Bob Mahoney / Open Road Films via AP |

TRIPLE 9

* * * (B)

Directed By John Hillcoat

Starring Casey Affleck, Chiwetel Ejiofor, Anthony Mackie, Woody Harrelson, Kate Winslet, Aaron Paul, Norman Reedus, Clifton Collins Jr., Gal Gadot, Teresa Palmer

Open Road Films, Rated R, Thriller, 115 minutes

Shady and evil behaviors permeate “Triple 9,” an engrossing thriller-drama-heist movie that delivers many twists and turns.

Essentially, a gang of thieves that includes a crooked cop, is tasked with an impossible heist. In hopes of pulling if off, they concoct a clever, unimaginably nefarious plan.

Casey Affleck appears as the film’s hero, Chris Allen, a police officer newly transferred to the Atlanta PD gang task force, where he is assigned to partner with the crooked cop, Marcos Belmont (Anthony Mackie).



Much of the gang unit’s job is a mix of SWAT meets Special Forces, a combination required to pursue criminals in the filthy Atlanta hellhole known as “The Projects.” Chris may be new to the squad but he knows his way around the streets and has the smarts to match his steely nerve.

Chris is assigned the most dangerous jobs. He is initially shunned and degraded until he saves the life of a fellow cop, thereby making his bones.
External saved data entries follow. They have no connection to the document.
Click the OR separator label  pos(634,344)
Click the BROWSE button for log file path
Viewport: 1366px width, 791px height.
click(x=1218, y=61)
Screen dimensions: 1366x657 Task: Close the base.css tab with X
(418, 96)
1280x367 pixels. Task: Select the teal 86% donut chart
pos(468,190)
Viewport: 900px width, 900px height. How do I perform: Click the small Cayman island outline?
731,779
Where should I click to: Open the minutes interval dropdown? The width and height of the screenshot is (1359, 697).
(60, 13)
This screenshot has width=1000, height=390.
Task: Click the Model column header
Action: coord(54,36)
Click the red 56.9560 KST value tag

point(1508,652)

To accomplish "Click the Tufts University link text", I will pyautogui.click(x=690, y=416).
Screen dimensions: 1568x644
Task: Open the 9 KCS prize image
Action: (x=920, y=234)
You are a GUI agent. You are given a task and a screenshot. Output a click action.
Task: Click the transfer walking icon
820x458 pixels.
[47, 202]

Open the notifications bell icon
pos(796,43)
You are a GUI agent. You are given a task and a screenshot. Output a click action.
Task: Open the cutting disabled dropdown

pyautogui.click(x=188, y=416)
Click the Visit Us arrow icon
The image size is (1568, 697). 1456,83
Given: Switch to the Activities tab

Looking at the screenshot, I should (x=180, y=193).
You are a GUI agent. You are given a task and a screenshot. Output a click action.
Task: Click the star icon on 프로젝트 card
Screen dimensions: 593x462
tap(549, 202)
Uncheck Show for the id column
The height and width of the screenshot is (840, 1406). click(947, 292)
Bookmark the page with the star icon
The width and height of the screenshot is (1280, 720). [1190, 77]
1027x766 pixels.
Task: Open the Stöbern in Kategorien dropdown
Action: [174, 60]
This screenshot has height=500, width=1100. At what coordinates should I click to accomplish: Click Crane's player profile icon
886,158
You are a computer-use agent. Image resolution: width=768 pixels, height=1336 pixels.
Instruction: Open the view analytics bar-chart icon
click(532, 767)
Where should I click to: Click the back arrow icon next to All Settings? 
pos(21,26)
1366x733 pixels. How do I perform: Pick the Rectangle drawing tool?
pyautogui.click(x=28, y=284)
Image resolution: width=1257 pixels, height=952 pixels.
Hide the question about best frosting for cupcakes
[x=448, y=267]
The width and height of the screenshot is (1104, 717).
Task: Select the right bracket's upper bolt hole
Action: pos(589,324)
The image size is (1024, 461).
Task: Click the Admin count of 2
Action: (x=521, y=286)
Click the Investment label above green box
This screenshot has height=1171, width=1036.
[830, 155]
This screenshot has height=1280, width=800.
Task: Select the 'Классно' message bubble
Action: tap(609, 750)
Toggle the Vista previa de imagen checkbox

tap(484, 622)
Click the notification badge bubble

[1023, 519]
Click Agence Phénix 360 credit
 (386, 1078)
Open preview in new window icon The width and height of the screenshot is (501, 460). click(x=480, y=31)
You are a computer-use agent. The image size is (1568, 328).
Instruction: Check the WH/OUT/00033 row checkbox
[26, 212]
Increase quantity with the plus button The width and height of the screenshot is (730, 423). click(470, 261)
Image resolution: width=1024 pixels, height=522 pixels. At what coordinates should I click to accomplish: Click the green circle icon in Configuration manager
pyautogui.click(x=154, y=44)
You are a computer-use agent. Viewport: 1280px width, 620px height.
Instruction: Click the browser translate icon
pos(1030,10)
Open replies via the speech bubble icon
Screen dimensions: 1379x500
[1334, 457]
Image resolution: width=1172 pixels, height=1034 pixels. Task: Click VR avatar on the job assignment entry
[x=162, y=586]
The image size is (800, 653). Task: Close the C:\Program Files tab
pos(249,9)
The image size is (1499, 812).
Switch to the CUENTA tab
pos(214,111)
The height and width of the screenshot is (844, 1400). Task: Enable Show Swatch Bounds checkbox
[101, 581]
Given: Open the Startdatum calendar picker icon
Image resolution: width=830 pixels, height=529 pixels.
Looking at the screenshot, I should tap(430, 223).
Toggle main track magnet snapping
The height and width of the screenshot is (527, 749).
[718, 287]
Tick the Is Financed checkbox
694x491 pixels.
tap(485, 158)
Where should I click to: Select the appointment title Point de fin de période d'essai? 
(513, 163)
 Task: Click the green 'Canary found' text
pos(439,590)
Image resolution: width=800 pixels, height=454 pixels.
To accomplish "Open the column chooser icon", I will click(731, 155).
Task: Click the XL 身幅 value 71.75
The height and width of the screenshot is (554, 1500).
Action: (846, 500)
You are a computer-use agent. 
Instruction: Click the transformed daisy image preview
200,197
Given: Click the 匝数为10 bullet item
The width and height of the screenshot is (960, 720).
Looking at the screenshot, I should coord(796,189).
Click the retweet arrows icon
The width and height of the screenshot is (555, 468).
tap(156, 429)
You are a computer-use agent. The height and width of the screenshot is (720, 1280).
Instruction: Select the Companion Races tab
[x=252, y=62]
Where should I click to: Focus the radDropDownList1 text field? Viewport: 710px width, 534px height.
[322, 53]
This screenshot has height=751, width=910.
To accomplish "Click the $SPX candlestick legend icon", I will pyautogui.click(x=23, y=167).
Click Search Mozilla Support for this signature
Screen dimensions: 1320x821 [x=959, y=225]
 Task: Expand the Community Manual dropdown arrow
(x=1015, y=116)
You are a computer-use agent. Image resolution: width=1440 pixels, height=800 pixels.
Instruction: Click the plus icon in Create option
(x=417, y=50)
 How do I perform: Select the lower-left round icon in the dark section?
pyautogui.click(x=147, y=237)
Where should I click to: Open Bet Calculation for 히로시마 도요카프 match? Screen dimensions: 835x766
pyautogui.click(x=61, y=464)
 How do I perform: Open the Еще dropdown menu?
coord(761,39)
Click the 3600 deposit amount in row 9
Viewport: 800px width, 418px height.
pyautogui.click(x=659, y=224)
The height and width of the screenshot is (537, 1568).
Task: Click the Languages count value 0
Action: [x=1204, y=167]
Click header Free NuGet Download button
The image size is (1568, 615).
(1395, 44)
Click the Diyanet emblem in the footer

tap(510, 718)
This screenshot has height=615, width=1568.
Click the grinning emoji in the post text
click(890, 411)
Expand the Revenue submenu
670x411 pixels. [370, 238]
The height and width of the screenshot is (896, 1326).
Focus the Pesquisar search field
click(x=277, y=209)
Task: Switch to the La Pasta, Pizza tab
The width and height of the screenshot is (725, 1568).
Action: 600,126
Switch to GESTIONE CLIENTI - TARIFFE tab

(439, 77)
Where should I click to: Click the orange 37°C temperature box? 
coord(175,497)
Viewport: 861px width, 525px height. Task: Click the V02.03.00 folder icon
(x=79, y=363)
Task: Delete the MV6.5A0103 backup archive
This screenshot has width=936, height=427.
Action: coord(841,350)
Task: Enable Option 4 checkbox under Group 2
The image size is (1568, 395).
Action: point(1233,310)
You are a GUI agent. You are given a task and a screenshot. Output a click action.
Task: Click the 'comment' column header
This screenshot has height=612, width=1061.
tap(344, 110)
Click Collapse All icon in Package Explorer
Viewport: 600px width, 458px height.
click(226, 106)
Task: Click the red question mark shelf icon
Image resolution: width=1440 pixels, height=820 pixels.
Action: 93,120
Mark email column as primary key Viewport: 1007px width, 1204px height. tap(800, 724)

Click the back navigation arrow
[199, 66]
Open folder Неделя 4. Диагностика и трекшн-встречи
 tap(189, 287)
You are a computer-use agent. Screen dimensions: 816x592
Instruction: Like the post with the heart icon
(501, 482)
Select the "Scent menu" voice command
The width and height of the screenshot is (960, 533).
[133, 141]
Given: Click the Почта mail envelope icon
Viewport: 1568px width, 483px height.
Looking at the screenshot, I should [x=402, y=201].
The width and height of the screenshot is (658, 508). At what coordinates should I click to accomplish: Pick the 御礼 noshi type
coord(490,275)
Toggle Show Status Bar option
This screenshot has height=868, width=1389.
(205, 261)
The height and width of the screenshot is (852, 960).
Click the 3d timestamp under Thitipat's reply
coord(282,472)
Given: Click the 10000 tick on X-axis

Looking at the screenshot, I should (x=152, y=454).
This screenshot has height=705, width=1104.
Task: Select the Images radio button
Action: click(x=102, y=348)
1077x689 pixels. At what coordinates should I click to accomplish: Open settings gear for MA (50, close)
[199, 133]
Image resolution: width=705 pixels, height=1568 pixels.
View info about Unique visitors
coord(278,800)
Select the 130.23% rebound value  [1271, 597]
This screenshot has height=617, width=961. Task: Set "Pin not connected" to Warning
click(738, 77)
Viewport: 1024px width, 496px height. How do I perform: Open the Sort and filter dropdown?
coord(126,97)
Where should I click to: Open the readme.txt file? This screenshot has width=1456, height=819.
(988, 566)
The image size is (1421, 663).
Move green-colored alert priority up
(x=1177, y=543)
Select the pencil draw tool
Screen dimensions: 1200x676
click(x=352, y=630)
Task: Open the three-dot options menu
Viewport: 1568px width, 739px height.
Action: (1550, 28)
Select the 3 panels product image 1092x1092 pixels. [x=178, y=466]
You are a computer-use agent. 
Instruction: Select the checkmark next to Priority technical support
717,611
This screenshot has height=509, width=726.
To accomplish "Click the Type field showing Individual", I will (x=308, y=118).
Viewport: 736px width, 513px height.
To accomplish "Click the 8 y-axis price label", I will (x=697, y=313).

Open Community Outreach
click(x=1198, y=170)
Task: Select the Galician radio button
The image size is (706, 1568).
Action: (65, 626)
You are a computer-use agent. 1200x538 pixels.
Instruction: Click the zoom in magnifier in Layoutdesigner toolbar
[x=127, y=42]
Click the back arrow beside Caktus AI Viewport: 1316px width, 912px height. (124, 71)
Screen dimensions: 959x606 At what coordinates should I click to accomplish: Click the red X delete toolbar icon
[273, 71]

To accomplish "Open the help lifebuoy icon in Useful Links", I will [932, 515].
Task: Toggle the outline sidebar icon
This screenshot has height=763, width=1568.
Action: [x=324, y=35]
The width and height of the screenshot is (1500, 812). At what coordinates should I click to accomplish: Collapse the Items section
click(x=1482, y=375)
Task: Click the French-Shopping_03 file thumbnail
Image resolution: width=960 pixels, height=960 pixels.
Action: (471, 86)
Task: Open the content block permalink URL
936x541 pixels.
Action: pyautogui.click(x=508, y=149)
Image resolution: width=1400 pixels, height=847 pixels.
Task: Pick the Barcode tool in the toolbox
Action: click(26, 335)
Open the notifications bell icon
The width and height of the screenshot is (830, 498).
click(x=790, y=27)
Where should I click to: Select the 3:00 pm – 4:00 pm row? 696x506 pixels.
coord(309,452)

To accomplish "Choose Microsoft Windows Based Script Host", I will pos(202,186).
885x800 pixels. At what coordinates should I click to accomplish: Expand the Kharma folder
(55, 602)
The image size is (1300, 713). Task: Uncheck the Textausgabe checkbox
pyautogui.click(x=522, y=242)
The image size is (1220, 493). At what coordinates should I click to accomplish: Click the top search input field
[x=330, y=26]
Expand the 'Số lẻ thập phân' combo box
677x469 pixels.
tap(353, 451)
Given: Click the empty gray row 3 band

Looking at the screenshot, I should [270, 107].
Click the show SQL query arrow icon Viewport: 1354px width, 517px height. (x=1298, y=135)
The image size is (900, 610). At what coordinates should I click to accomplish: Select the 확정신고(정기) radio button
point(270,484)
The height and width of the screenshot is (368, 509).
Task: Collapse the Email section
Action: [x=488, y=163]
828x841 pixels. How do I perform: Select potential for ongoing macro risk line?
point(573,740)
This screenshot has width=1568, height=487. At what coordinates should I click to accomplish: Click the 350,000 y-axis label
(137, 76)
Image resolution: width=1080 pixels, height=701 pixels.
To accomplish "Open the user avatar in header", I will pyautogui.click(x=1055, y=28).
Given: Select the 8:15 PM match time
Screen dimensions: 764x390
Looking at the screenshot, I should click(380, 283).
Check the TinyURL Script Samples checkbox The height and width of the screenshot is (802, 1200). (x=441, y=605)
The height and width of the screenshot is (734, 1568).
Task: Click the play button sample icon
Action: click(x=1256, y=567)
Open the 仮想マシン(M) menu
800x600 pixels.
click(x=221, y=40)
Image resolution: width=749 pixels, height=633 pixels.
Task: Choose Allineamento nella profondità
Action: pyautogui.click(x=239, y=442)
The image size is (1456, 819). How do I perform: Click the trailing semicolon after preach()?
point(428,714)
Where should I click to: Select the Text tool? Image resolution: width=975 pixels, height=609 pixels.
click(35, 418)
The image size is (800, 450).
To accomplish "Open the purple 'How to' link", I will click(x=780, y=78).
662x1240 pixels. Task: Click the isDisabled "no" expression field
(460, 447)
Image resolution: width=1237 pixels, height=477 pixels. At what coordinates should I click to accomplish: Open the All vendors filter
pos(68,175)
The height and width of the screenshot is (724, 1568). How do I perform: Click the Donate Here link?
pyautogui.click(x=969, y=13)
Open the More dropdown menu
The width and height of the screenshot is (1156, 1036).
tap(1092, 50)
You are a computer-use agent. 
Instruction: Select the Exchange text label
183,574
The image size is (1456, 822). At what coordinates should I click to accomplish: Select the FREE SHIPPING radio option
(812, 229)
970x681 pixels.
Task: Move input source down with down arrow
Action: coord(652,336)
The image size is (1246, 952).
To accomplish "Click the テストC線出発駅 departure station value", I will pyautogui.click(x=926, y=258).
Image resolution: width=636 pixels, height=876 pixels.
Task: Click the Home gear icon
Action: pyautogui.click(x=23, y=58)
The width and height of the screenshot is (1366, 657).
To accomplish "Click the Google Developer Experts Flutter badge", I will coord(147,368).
Watched over by his Uncle Jeffrey Allen (Woody Harrelson), an Atlanta PD super-detective and sometime bad-boy, Chris is the film’s sole clean-cut character.



Kate Winslet appears as Irina Vlaslov, a ruthless Russian beauty willing to kill whomever and do whatever, in order to free her husband from prison.

This includes using kidnap and murder to extort Belmont and his gang of crooks (Aaron Paul, Norman Reedus and Chiwetel Ejiofor), whose inside information she believes will help to procure the items that will gain her imprisoned husband’s release.

Portraying a major city’s underbelly in the vein of “Taxi Driver” and HBO’s “The Wire,” the film embraces a violent, gritty reality without shielding the viewer.

The death toll climbs relentlessly, as both despicable and sympathetic characters catch bullets or blades, the action draws us in. Rather than loud set pieces, these violent encounters are often quiet, bleak and lonely.

Appearing in less than half the film’s scenes, Affleck’s Chris is a highly alert, thoughtful gum-chewer. He leans on his wife for support, fleshing out an internal landscape of emotions he represses in order to maintain control.

His uncle Jeffrey openly indulges in any handy drug for enjoyment and stress relief, leading his detective unit with a brash mixture determination and bullying.

Other characters, while given less screen time, feel fully realized. Chiwetel Ejiofor, Norman Reedus and Anthony Mackie play thieves resigned to take marching orders from the Russian Mafia, while fellow thief Aaron Paul (Gabe Welch), struggles with deciding to accept or disrupt a plan that he finds morally reprehensible.

Written by Matt Cook, and played on somber sets, much of the plot is clever and some of it, even thoughtful. Mostly, it makes me clutch my chest in fear of ever living in the hopeless, dark world that I wish could be visited solely at the movies.